(Exercise aim): For every line in the material below that holds "will", report the line.

(Records provided):

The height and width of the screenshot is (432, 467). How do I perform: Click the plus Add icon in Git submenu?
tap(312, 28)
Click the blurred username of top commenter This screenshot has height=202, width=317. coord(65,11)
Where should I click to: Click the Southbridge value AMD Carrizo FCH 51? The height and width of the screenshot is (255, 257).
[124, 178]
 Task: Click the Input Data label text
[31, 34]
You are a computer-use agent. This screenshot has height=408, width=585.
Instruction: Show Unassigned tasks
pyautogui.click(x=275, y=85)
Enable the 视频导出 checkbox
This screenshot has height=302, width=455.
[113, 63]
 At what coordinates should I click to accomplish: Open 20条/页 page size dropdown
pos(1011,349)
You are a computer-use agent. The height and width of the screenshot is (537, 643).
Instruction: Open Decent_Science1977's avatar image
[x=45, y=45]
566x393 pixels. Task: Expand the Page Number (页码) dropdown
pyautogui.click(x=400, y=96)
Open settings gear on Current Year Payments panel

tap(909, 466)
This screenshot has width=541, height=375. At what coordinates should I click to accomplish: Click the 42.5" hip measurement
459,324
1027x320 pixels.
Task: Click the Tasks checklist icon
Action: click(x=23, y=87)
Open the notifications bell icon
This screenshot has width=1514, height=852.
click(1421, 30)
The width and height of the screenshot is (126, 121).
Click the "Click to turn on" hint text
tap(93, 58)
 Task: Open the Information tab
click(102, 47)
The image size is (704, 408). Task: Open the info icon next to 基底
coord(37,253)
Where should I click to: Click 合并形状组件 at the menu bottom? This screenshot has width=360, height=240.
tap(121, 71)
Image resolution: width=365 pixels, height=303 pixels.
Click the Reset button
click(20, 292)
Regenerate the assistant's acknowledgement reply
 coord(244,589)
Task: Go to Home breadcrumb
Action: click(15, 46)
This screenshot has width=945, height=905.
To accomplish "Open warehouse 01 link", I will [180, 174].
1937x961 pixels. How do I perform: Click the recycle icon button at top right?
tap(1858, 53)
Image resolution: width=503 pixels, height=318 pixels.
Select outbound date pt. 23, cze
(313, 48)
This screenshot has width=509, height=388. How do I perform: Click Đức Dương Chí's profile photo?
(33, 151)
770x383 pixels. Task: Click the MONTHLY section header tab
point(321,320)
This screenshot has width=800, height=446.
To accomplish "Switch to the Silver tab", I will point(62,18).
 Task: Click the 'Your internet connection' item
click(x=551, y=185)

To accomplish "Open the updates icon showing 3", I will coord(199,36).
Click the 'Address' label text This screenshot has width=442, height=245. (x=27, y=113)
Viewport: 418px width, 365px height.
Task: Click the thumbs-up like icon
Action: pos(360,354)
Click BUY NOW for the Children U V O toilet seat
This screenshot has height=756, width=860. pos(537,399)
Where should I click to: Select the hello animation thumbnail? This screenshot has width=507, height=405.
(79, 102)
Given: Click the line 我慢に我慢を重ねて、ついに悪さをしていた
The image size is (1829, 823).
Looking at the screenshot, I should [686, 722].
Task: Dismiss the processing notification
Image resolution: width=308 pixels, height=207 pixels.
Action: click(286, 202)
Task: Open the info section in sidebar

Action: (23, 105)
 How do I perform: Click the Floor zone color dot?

(Written answer):
To accomplish "Open warehouse 01 link", I will [180, 174].
To accomplish "Switch to the Silver tab", I will point(62,18).
To accomplish "Open the updates icon showing 3", I will coord(199,36).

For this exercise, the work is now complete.